▸ **PROVIDED DATA**
- - - - -

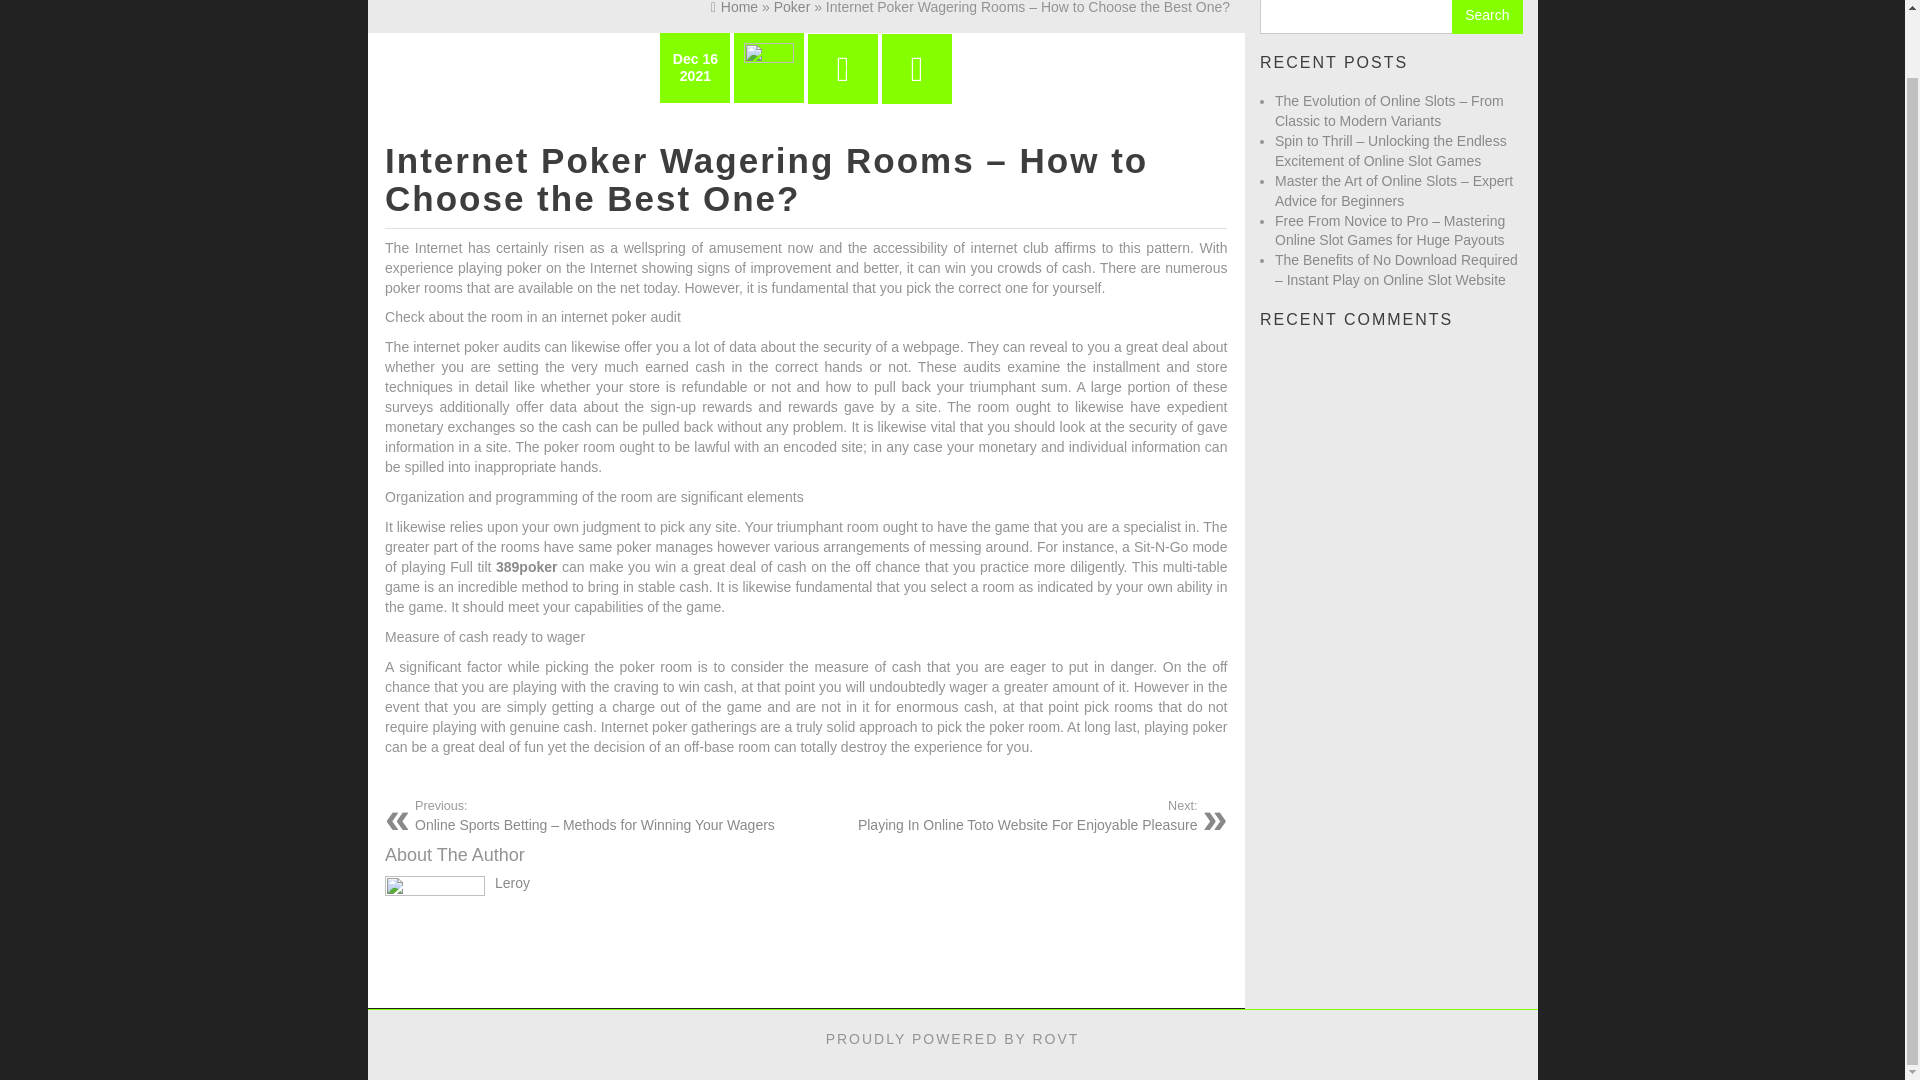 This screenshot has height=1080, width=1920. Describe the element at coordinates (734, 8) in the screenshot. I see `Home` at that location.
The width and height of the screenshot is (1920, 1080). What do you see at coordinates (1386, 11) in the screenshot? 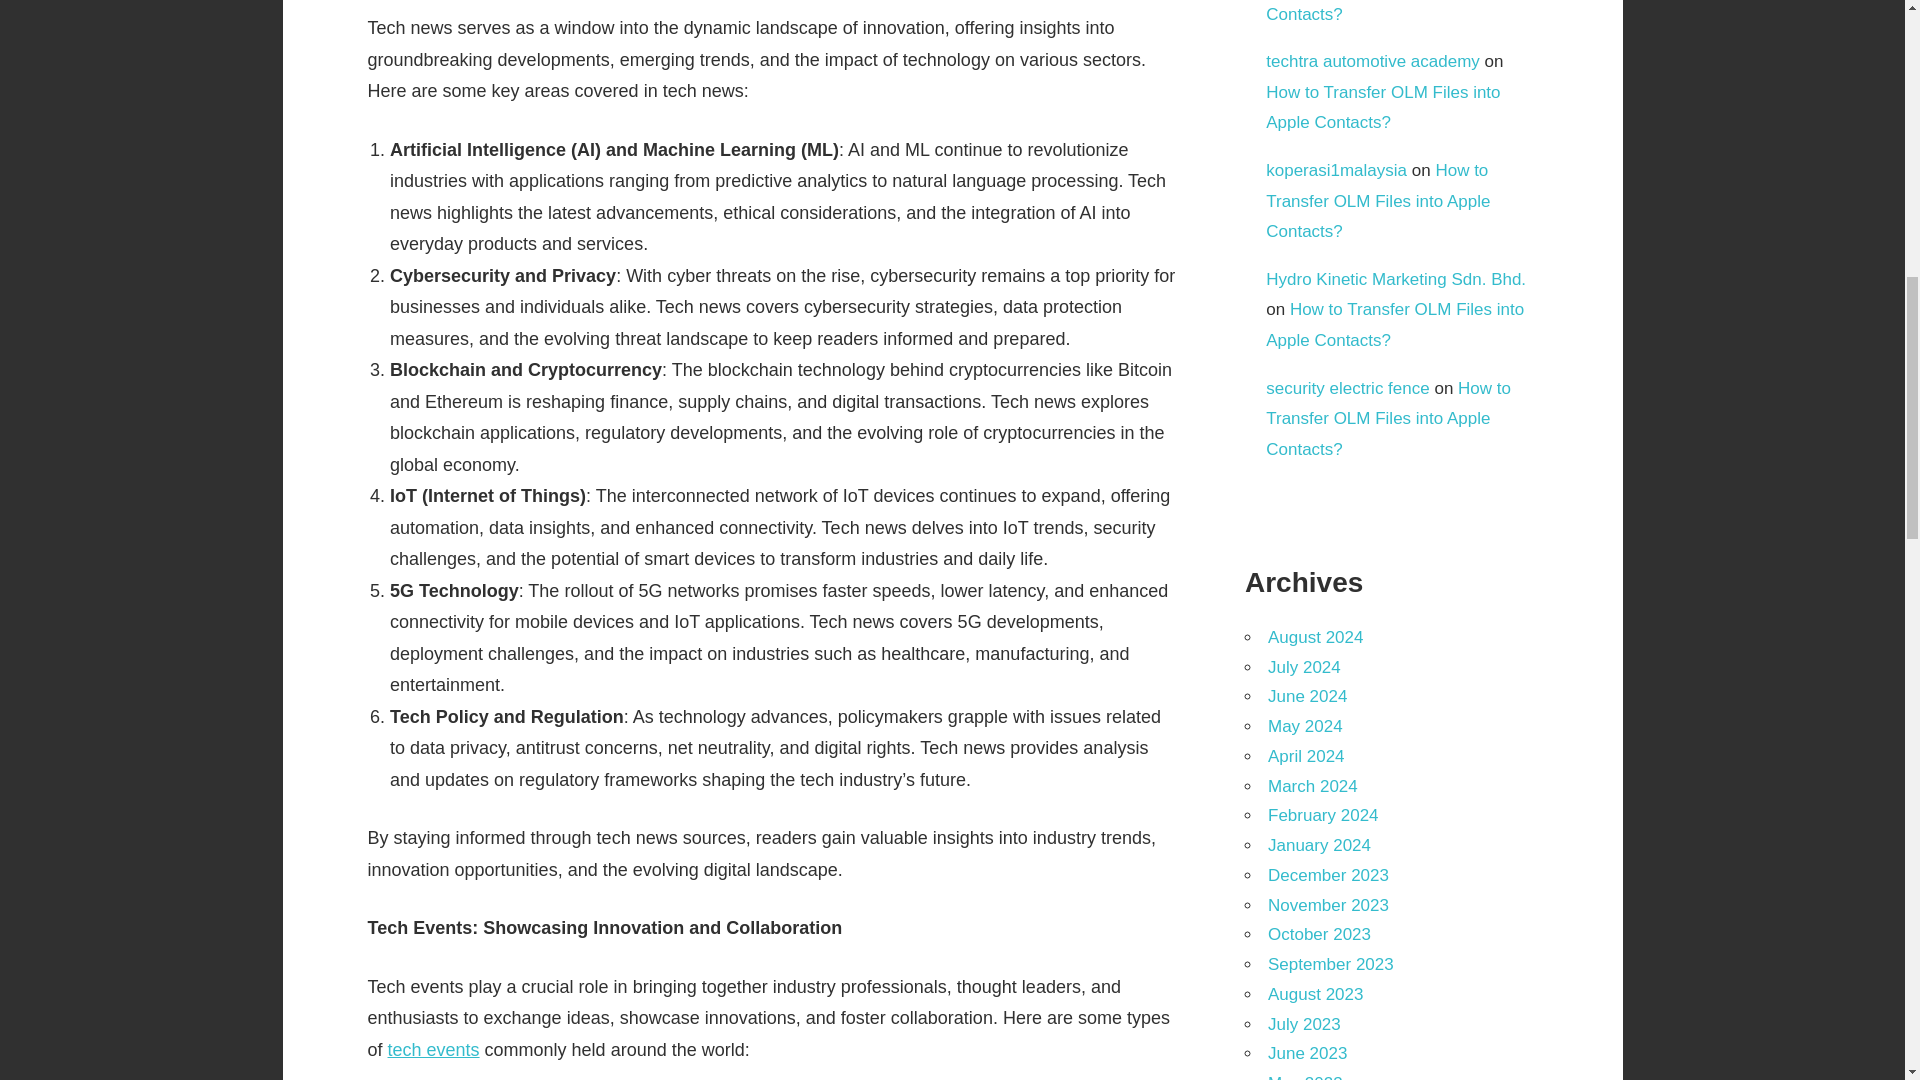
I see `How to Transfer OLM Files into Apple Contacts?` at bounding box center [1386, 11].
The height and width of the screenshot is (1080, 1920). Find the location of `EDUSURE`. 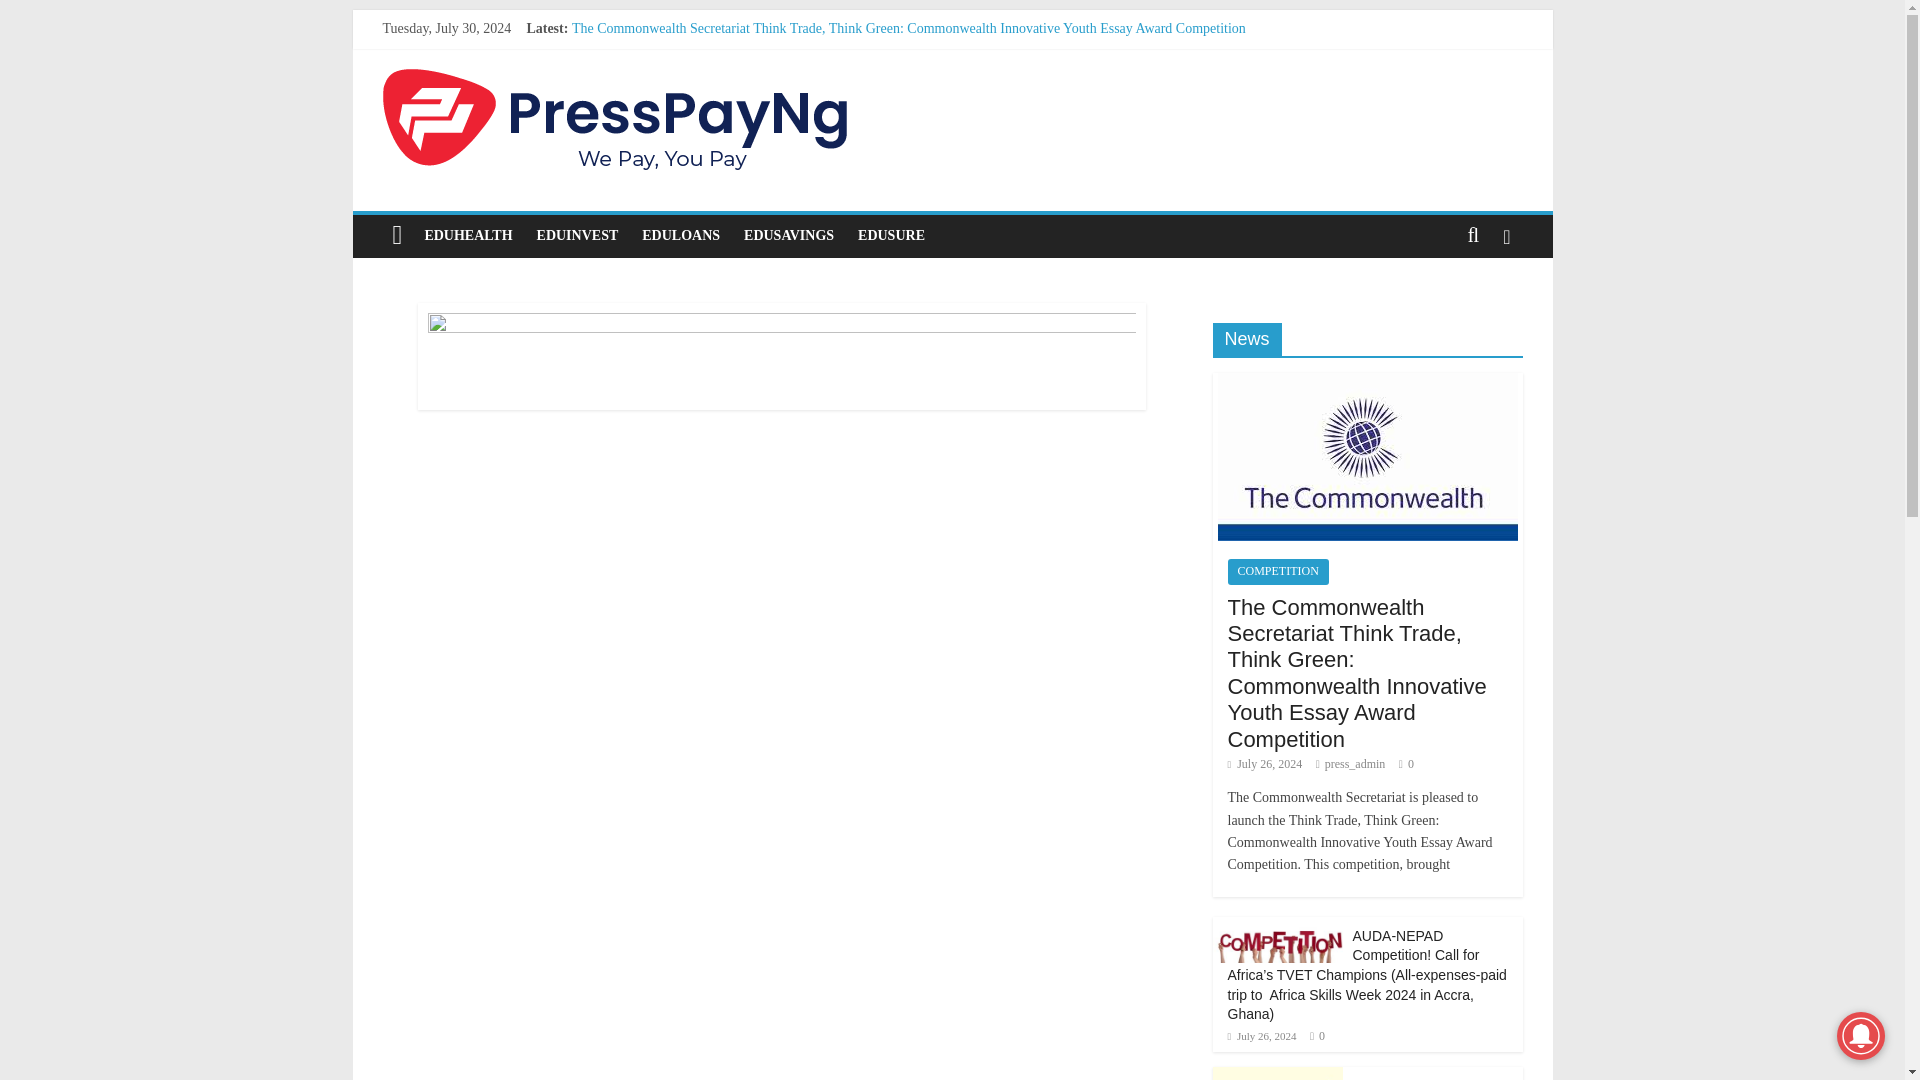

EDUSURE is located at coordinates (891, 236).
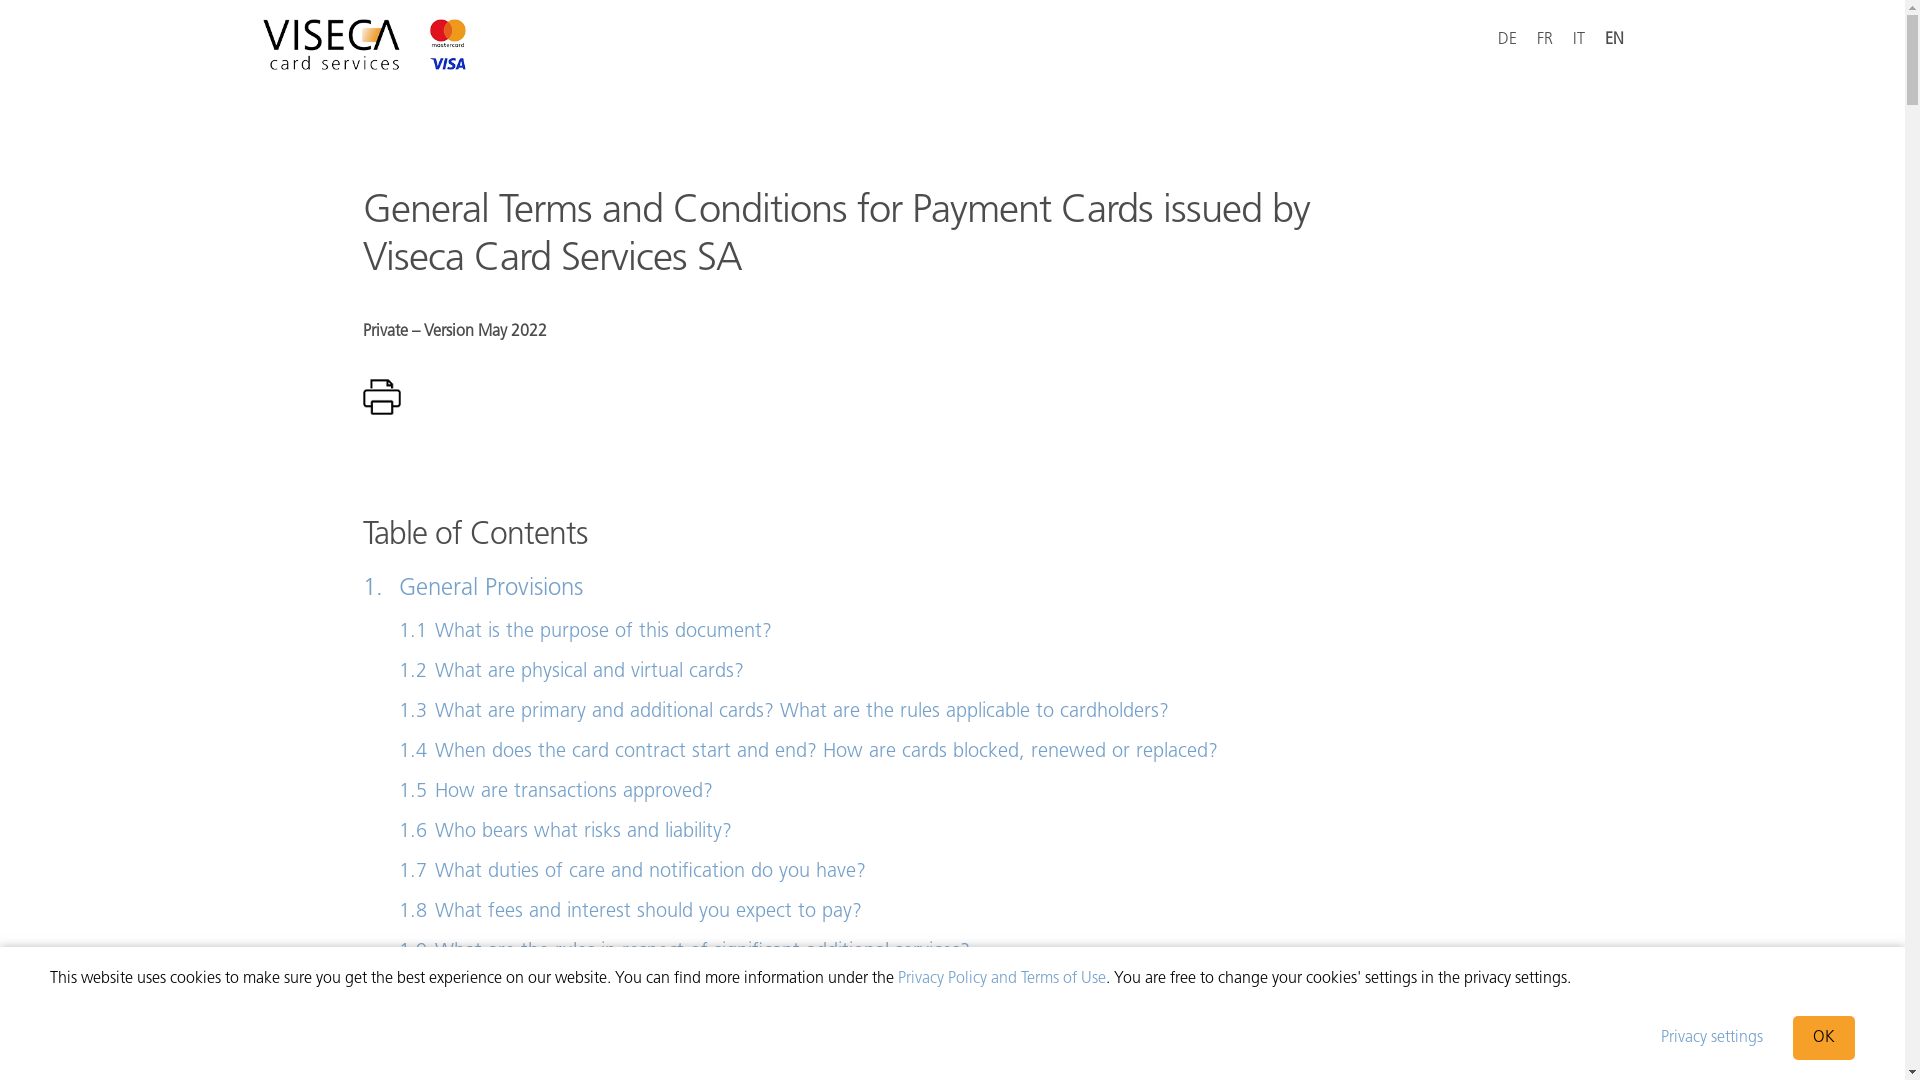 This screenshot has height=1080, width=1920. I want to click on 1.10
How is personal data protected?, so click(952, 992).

- - - - -

▸ **PROBLEM TO WORK ON**
Reproduce all of the data above word for word, leaving out the pictures.

▸ **TASK RESULT**
 This screenshot has height=1080, width=1920. Describe the element at coordinates (734, 8) in the screenshot. I see `Home` at that location.
The width and height of the screenshot is (1920, 1080). What do you see at coordinates (1386, 11) in the screenshot? 
I see `How to Transfer OLM Files into Apple Contacts?` at bounding box center [1386, 11].
The height and width of the screenshot is (1080, 1920). Find the location of `EDUSURE`. 

EDUSURE is located at coordinates (891, 236).
 This screenshot has height=1080, width=1920. I want to click on 1.10
How is personal data protected?, so click(952, 992).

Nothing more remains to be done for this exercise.